En febrero empezamos de verdad el proceso para mi viaje. Primero, Carlos me transportó a Cusco, donde me hicieron chequeos generales y se dieron cuenta de que todo andaba muy bien conmigo y que, además, era un perrito muy joven, cuya edad no sobrepasaba el año y medio. De esta manera, resultaba más conveniente mi viaje, pues sabían que lo iba a poder soportar y no solamente eso, sino que iba a poder disfrutar toda una vida con Charlay. Entonces decidimos continuar con el proceso.
En ese momento me aplicaron la vacuna contra la rabia apta para entrar a Estados Unidos y otras vacunas generales. Además, también me esterilizaron, pues Charlay nunca me utilizaría para reproducirme. Aunque hay varias personas que le sugerían no hacerlo, pues tengo ancestros chiribayas y esta raza se desea preservar.
Luego fui llevado a Urcos, a un hotel de perros donde pasaría los próximos meses hasta completar todos los trámites. Principalmente, estos trámites duran meses, pues después de aplicada la vacuna contra la rabia, deben esperar un mes para tomarme el examen de sangre que indique que todos mis niveles están en orden. Luego enviamos estos exámenes para ser revisados en Estados Unidos, y la respuesta de todo esto demora aproximadamente un mes más.

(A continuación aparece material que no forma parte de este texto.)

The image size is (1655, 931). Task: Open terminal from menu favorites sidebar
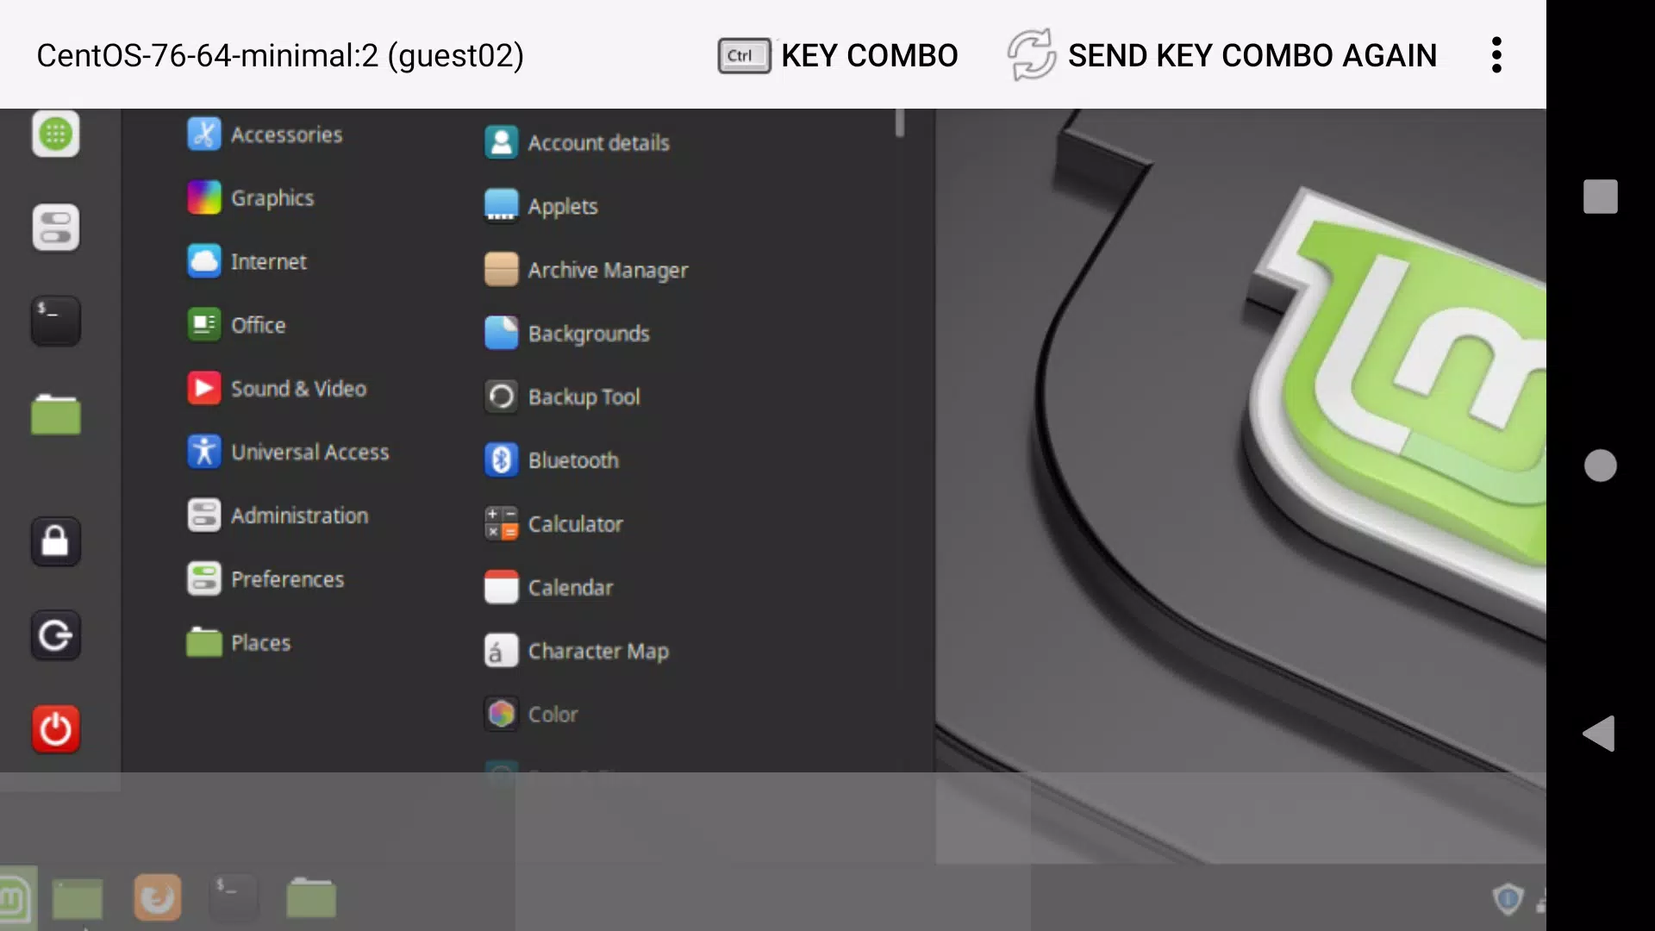click(x=56, y=321)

Por eso, todos los procesos de adopción demoran como mínimo dos meses si desean viajar a otros países, sobre todo fuera de América Latina.
Así que en abril ya todo estaba listo y aprobado para mí. Cabe aclarar que gran parte del proceso fue asesorado directamente con una agencia especializada en esto, llamada Petwings, cuyos integrantes conocen cada punto y lo hicieron todo muy bien, pues en el aeropuerto me aprobaron súper rápido. Ahora ya por fin estoy viajando a reencontrarme con mi madre, que ha hecho tantos esfuerzos por darme lo mejor desde el principio y cumplir mi sueño de tener un hogar.
Me encantaría que todos los perritos de la calle tuvieran la misma suerte que yo y que podamos mostrarles a los turistas que, en vez de comprar una mascota, podrían rescatar a más perritos y darles una mejor vida. Quiero mostrar que sí es posible hacerlo y que vale la pena. Ya saben, Waikys, les voy a estar mostrando todo sobre mi nueva vida y cómo mi mamá y yo seremos los más felices de ahora en adelante. Un abrazo.